#### WORK TO BE COMPLETED
Keeping every word the same, give again only the lines from the one with "Given: Click the Canceled value No" through the end of the data, both included, and leave every picture out.

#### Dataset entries
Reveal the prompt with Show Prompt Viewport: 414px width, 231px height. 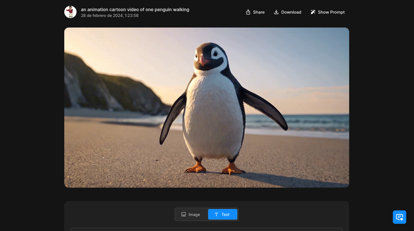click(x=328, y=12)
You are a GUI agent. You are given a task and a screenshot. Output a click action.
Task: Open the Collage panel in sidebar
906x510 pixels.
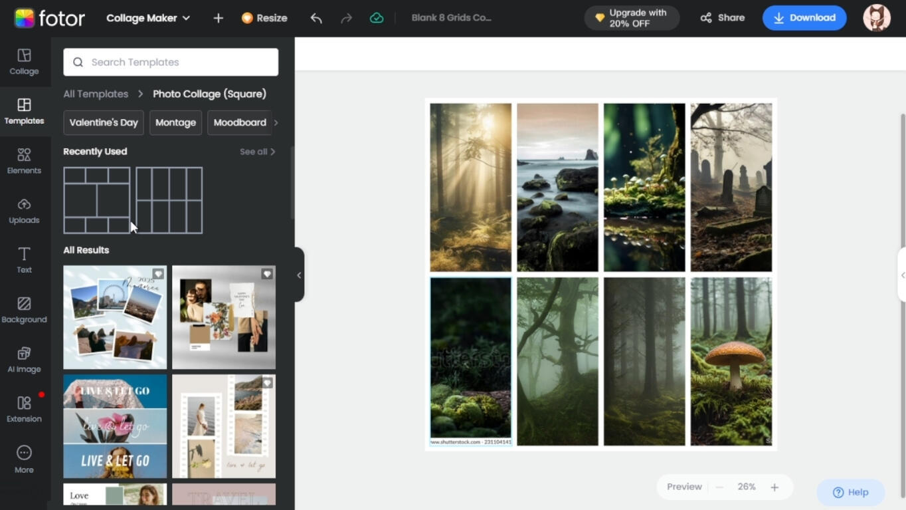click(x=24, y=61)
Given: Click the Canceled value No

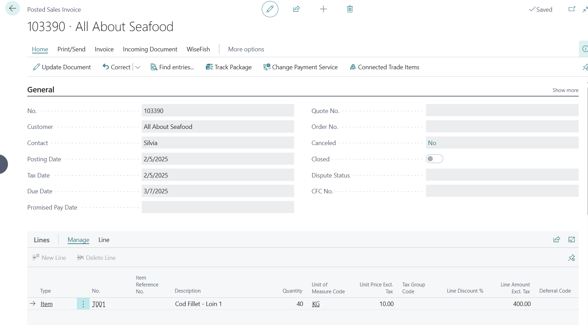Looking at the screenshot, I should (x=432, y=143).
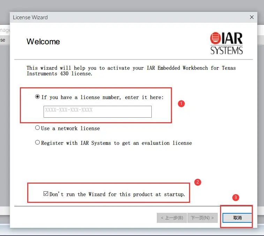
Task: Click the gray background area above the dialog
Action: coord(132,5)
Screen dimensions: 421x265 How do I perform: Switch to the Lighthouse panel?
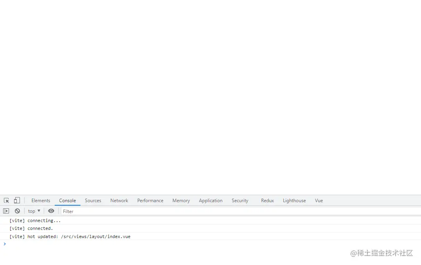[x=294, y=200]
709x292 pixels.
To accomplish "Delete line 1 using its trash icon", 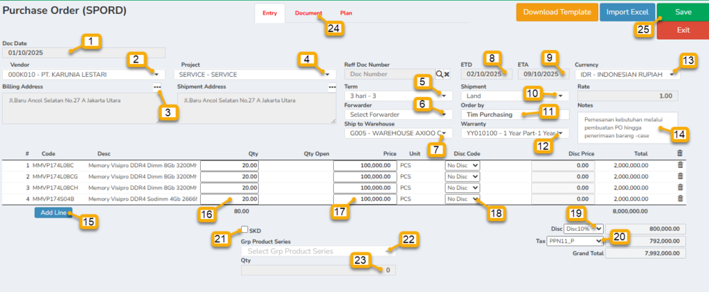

#### TASK SOLUTION
Given: Click the Canceled value No

Looking at the screenshot, I should (x=432, y=143).
Task: Click the gray background area above the dialog
Action: coord(132,5)
Screen dimensions: 421x265 How do I perform: Switch to the Lighthouse panel?
[x=294, y=200]
709x292 pixels.
To accomplish "Delete line 1 using its trash icon", 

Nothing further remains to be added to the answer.